Exercise requirements ::
Pull out every line below that contains the word "height", matching case exactly.

(Lines with screenshot and document pointing data)
-- BEGIN --
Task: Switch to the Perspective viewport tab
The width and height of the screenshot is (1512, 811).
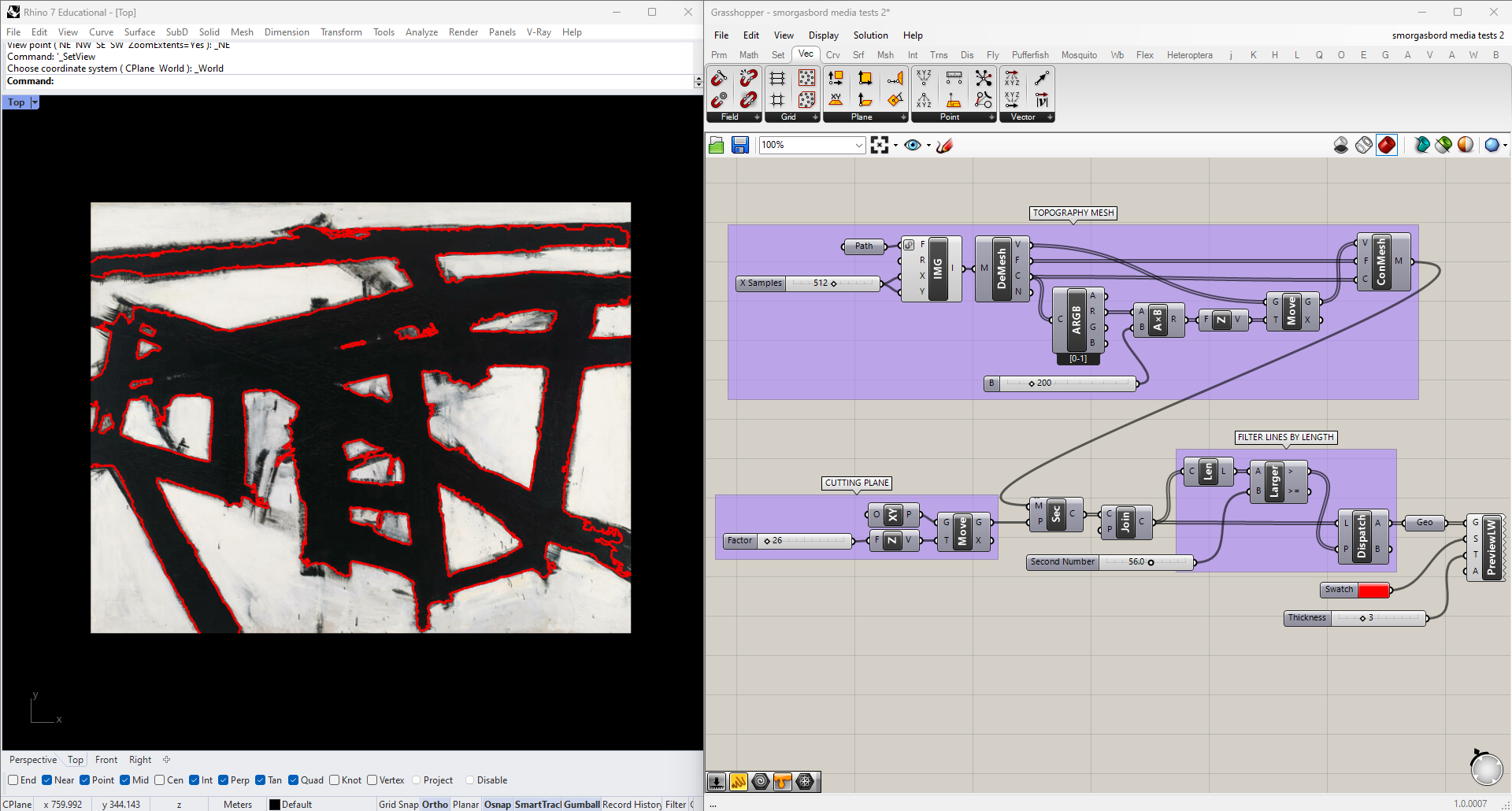Action: click(33, 760)
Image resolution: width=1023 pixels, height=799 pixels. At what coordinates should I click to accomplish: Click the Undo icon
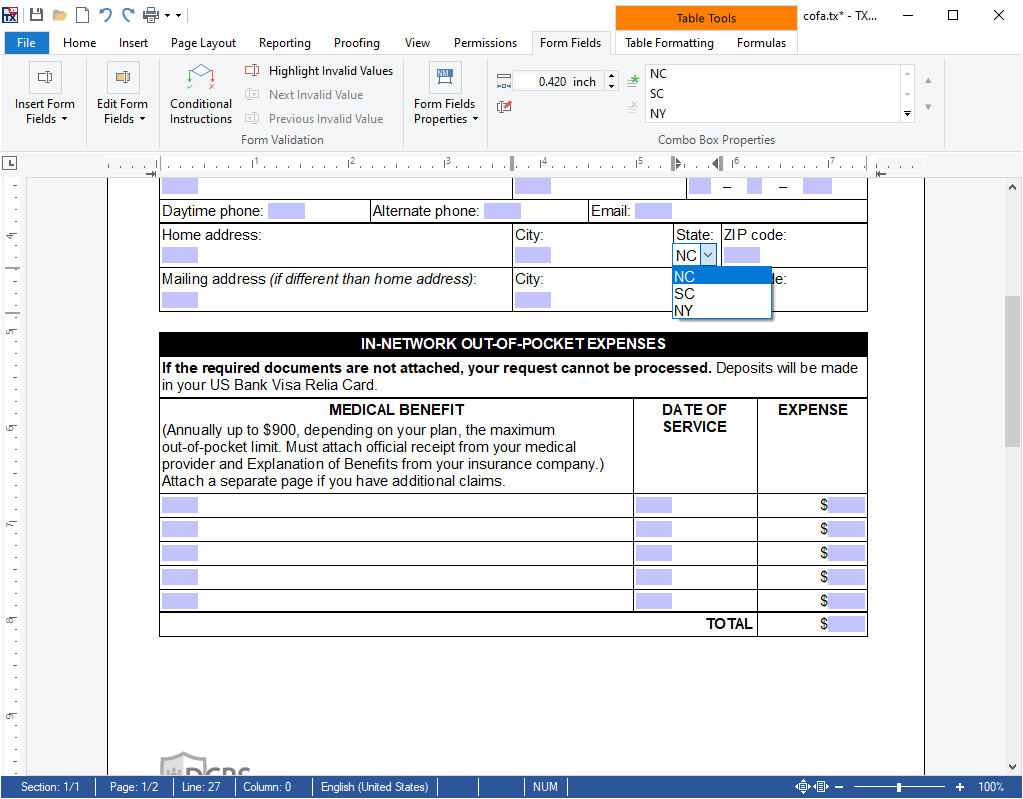105,15
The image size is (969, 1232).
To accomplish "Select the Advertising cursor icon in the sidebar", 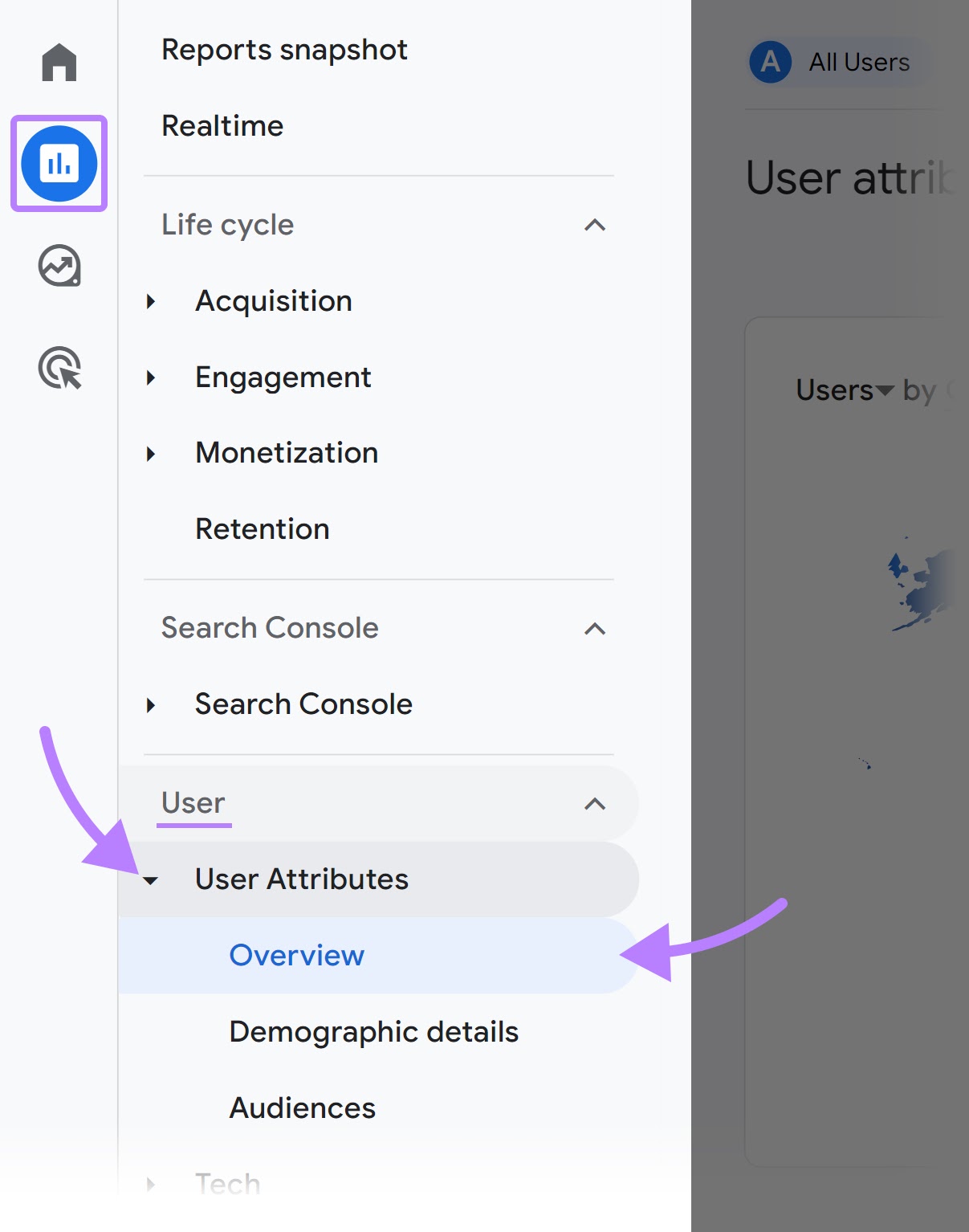I will pos(58,368).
-- END --
Task result ::
The width and height of the screenshot is (1512, 811).
Image resolution: width=1023 pixels, height=799 pixels. At what coordinates should I click to accomplish: Click the Undo icon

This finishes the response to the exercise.